Гвендолен задалась вопросом, является ли ее жестокость желательным качеством, с точки зрения Фробишера. Или он из тех мужчин, что видят в женщинах хрупкие цветы, требующие заботы и защиты? Он все время вздыхает, часто и скорбно, словно недовольный пес, и все же жаль, что не он составит ей компанию в субботу вечером. «Я буду танцевать на сцене», – смущенно прочел он с надушенного листка, и Гвендолен еле сдержала смех.

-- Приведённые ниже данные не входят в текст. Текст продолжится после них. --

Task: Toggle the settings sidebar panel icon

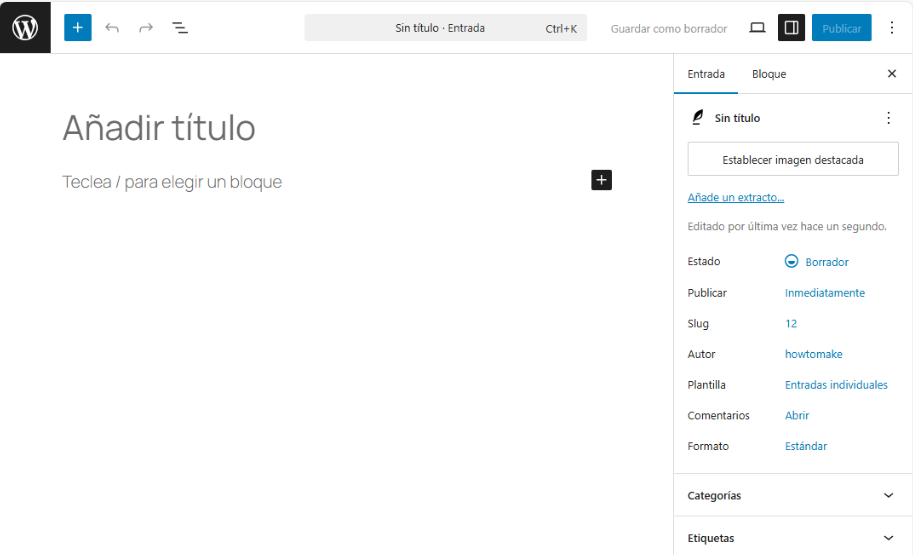Action: coord(792,28)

Она сделала небольшой крюк, чтобы осмотреть новый мемориал Королевской артиллерии на Гайд-парк-корнер, – больше из любопытства, чем из желания поклониться погибшим. Она не любила мемориалы. В них не было правды поля боя – грязи, комьев окровавленной плоти, разбросанных конечностей без тел и тел без рук и ног. Воплощение страданий в холодном камне не могло передать ужаса. В Йорке мать настояла на том, чтобы присутствовать на открытии герцогом Йоркским городского мемориала павшим на войне – чрезвычайно спорного проекта. Гвендолен, как многие, считала, что лучше было бы сделать что-нибудь для живых йоркширцев – родильный дом или парк, вроде того, что компания «Раунтри» выстроила на свои средства в память о погибших работниках шоколадного цеха. На йоркском мемориале было высечено: «Имя их живет во веки веков». Еще одна ложь. Кто теперь помнит Дикки?